--- Work request ---
Whenever the string "Navigate" turns up in a line below, that line should be copied.

[Stored records]
- - -
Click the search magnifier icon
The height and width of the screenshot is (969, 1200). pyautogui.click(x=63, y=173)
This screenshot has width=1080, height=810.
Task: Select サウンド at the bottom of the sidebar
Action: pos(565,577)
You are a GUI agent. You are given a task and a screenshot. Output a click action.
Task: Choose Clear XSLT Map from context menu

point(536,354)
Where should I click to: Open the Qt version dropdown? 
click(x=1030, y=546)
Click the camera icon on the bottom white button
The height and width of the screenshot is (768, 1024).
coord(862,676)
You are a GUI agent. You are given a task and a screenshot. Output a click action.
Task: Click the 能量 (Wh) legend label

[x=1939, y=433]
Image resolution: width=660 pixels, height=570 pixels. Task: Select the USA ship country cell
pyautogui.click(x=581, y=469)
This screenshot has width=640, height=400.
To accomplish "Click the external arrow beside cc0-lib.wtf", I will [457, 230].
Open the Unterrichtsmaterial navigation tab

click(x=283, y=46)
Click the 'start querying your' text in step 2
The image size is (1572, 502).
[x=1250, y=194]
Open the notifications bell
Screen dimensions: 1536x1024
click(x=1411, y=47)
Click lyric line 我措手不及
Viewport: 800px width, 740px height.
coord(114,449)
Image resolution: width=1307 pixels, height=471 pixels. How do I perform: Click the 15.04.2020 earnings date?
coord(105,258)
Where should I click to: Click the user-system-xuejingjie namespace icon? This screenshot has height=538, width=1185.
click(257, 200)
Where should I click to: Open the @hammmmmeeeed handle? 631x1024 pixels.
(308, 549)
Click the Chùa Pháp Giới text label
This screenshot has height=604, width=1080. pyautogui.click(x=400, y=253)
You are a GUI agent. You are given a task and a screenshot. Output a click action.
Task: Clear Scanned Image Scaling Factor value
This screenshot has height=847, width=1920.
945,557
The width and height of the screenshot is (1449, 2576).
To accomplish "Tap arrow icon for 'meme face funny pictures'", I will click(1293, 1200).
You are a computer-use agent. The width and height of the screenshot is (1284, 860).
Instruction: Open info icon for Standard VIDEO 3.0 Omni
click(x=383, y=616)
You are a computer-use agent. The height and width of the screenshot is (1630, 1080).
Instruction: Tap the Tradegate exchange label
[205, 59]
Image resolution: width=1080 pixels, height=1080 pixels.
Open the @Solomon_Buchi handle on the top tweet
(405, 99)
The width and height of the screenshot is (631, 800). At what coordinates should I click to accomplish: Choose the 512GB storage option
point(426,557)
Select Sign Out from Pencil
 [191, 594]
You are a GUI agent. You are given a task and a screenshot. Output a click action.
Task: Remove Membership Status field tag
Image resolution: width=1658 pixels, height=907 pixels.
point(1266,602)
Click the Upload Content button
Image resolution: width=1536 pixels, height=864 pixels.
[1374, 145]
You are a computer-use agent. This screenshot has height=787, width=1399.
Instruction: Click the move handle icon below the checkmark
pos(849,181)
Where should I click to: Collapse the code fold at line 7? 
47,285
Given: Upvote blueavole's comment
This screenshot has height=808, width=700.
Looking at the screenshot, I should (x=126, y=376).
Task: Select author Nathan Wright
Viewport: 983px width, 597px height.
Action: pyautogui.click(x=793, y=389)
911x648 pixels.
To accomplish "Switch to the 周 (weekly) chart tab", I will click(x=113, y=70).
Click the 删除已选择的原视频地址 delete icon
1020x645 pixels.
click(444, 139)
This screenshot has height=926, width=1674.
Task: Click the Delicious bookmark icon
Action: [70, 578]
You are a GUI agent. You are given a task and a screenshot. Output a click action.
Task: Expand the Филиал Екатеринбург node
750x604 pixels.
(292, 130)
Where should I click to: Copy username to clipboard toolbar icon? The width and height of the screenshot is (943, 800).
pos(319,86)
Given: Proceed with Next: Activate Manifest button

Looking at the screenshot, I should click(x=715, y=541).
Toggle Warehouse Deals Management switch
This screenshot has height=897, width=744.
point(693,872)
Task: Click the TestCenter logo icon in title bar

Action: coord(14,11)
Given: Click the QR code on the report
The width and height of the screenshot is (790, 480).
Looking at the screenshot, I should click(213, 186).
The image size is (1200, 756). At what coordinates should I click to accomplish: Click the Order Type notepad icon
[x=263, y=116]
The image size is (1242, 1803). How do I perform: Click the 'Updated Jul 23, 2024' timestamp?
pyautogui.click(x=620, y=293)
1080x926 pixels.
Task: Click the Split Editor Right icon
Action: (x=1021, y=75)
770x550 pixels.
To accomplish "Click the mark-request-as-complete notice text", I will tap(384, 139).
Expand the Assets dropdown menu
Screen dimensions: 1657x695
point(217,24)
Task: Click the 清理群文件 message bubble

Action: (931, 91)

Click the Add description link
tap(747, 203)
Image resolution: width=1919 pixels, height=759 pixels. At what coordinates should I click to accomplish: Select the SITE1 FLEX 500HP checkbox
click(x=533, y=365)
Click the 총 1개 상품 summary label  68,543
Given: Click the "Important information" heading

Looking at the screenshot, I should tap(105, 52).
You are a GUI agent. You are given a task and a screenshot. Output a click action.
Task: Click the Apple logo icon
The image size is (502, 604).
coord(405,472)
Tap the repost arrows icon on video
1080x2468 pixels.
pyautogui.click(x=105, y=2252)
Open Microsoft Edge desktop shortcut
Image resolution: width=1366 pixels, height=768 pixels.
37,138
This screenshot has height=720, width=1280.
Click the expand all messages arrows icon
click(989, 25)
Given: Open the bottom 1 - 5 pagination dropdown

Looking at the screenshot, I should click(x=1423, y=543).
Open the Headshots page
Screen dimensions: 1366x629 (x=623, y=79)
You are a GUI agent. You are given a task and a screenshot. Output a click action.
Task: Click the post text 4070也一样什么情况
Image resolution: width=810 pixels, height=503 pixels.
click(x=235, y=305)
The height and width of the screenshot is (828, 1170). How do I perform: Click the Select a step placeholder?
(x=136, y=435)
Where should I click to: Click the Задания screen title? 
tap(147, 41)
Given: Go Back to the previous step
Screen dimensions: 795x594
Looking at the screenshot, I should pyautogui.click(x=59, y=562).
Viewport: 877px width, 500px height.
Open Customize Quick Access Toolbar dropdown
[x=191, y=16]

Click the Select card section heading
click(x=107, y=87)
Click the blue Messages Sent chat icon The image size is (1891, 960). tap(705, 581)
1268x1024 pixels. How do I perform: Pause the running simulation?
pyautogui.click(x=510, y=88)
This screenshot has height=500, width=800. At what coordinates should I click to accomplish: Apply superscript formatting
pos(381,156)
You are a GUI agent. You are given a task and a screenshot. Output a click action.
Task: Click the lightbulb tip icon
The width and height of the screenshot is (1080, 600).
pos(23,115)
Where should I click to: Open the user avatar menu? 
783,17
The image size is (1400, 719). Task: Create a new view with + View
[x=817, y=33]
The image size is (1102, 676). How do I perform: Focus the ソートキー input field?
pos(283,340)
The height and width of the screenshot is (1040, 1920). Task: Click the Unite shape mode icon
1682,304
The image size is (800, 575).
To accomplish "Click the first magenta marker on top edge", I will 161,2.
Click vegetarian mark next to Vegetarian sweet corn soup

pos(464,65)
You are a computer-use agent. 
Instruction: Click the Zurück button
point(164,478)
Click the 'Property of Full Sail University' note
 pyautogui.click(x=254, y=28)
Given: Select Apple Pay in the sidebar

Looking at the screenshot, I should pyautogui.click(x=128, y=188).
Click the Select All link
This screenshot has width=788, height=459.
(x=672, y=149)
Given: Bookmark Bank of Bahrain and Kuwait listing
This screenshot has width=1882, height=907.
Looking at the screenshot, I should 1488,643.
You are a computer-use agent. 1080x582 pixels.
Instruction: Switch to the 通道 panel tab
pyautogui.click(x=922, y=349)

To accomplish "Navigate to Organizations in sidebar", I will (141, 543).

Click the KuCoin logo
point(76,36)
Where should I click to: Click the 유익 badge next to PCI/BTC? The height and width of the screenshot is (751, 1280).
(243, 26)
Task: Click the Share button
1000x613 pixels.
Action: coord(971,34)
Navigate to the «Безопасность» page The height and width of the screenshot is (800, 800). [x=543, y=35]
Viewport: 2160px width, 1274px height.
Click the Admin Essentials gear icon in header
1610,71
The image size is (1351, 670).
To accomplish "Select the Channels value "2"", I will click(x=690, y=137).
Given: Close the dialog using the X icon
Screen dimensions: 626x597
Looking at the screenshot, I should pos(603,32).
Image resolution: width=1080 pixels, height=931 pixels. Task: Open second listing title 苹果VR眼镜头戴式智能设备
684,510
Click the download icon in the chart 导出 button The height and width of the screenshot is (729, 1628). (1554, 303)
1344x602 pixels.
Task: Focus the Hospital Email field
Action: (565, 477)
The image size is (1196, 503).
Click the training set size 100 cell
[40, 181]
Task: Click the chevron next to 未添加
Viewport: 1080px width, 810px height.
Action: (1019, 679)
- - -
--- Written solution ---
To accomplish "Navigate to Organizations in sidebar", I will (141, 543).
Navigate to the «Безопасность» page The height and width of the screenshot is (800, 800). [x=543, y=35]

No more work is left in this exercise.